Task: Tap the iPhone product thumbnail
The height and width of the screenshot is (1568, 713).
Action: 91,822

---

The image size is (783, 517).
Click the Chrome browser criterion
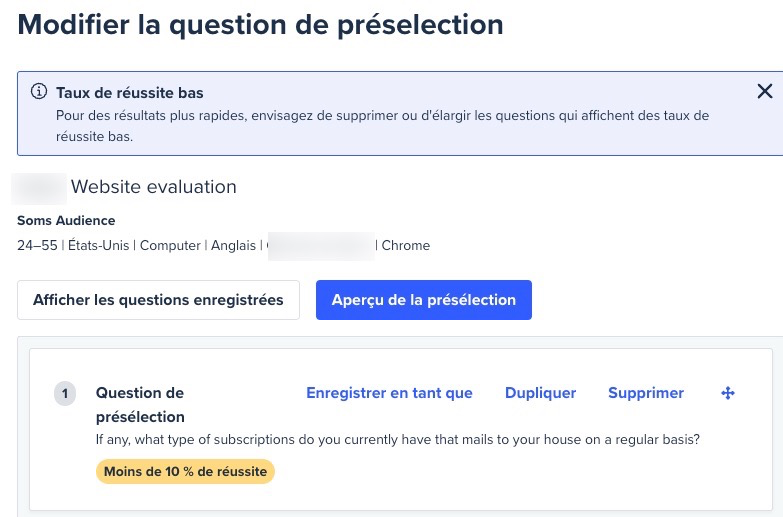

Action item:
The required answer is the exact run of lines above starting at the line with "The image size is (783, 517)." and ending at the line with "Click the Chrome browser criterion", with both ends present.

Answer for this exercise:
The image size is (783, 517).
Click the Chrome browser criterion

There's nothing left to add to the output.